Fernando Haddad, possível ministro da Fazenda, cursou apenas dois meses de mestrado em Economia, tendo “colado”. Eu não tenho sequer essa curtíssima experiência de 60 dias na disciplina, logo, não colei. Num país em que a maioria valoriza a honestidade, eu ganharia o cargo no quesito confiança. No entanto, como o STE (Superior Tribunal Eleitoral) quis dizer, a maioria não valoriza a honestidade e é ingênua, quando ao mesmo tempo cai fácil no “conto da picanha”. Triste...
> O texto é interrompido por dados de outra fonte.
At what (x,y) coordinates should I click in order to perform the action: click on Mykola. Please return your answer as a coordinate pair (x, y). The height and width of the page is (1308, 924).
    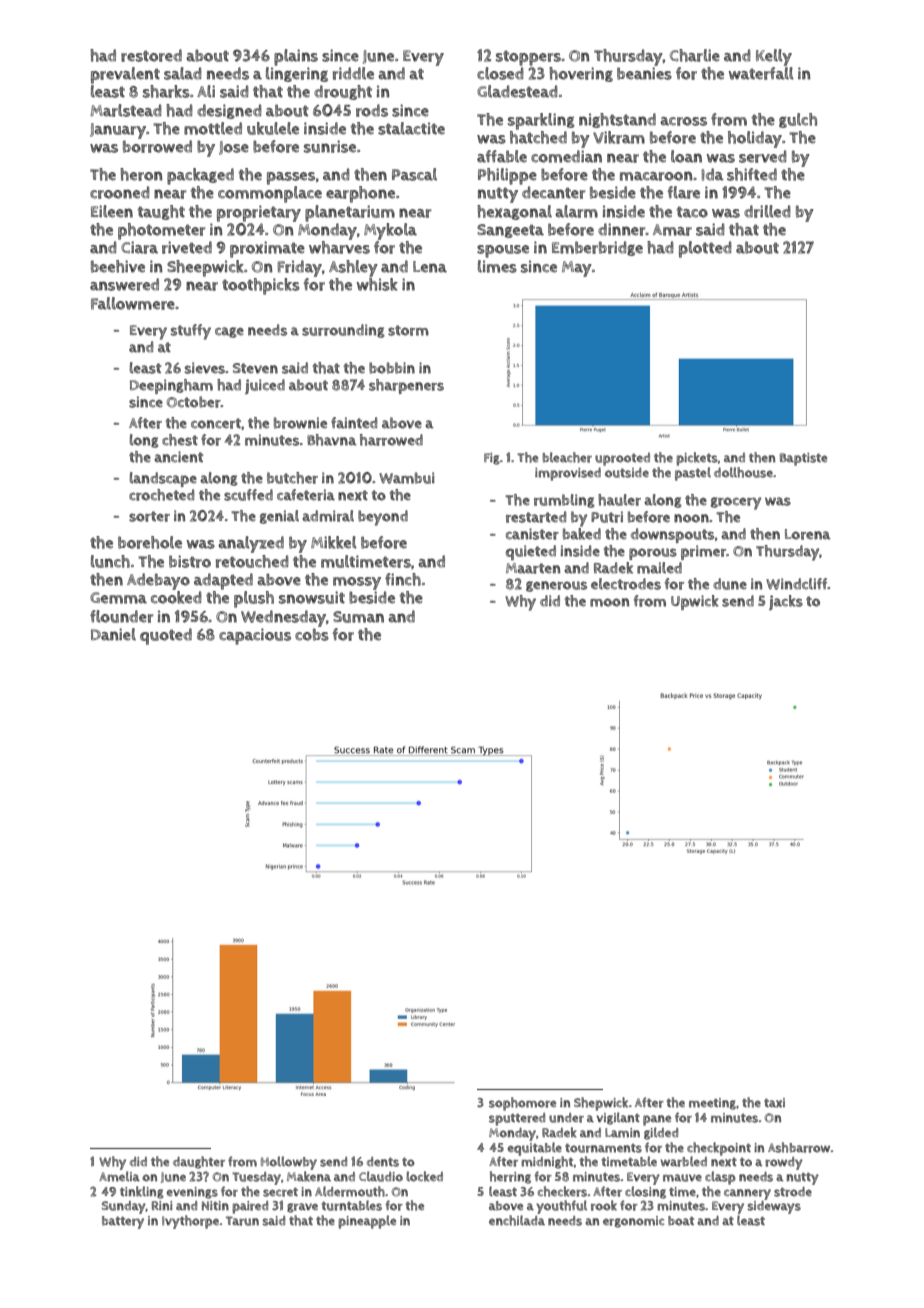
    Looking at the image, I should click on (390, 231).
Fora de contexto, piada, brincadeira, as desculpas seriam suficientemente tranquilizadoras se o político do PT não fosse cotado para o Ministério da Fazenda. Apesar das ideias assustadoras, o fato do petista ter “colado” na disciplina, pode ser uma excelente notícia, afinal o desconhecimento significa impedimento de implementá-la. Afinal, o que é pior: alguém como Guido Mantega ou Fernando Haddad?




Haddad é uma mentira ambulante. Forma uns três acordes, mas posa segurando um violão que é uma beleza, fingindo, assim, que toca o instrumento. Ele também carrega uma estética meio tucana (petista de paletó). Contudo, não se engane, apesar da estampa de professor do ‘Mackenzie’, suas ideias são radicais como as de um comunista do início do século XX. Só essas características credenciam-no como um Cavalo-de-Troia perfeito. Apesar de multi derrotado, ele se infiltrou no coração do poder.




Quando Haddad confessou que não sabia nada de Economia, a plateia aplaudiu. Essa atitude escancara o jeitinho brasileiro (malandragem). Haddad diria a seus professores: Perdeu, mané.




Não há reza que faça isso dar certo.